REQUIRED ACTION =>
Beginning at the line that includes "The image size is (1114, 664).", print each remaining line of the data word for word. Output nothing else.

EXERCISE DATA =>
—————

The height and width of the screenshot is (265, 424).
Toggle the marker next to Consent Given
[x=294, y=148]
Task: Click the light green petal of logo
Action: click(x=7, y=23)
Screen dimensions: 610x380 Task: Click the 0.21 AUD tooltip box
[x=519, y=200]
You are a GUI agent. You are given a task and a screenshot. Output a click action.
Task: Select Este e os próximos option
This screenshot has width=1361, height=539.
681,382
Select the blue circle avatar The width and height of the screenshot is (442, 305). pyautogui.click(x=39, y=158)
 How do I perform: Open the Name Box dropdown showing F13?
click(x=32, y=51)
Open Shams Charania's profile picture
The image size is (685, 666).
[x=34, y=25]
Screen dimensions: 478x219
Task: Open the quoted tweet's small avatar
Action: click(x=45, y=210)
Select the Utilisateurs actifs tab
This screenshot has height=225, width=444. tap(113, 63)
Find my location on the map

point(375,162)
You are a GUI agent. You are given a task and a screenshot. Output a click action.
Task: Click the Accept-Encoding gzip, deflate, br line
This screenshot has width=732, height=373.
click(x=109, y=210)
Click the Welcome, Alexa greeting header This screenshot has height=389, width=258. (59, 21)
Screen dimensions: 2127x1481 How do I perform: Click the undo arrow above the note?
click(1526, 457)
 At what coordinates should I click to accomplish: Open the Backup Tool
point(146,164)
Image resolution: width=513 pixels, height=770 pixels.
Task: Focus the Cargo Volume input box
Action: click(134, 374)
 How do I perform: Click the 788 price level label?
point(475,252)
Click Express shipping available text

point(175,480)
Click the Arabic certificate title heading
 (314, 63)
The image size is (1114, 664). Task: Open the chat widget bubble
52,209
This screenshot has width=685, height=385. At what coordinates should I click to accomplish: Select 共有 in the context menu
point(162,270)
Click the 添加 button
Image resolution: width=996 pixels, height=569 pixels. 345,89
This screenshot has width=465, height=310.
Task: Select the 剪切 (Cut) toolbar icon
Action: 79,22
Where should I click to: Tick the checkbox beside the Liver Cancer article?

—————

ANSWER TO THIS EXERCISE =>
The image size is (1114, 664). Task: Open the chat widget bubble
52,209
This screenshot has width=685, height=385. At what coordinates should I click to accomplish: Select 共有 in the context menu
point(162,270)
Click the 添加 button
Image resolution: width=996 pixels, height=569 pixels. 345,89
This screenshot has width=465, height=310.
Task: Select the 剪切 (Cut) toolbar icon
Action: 79,22
Where should I click to: Tick the checkbox beside the Liver Cancer article?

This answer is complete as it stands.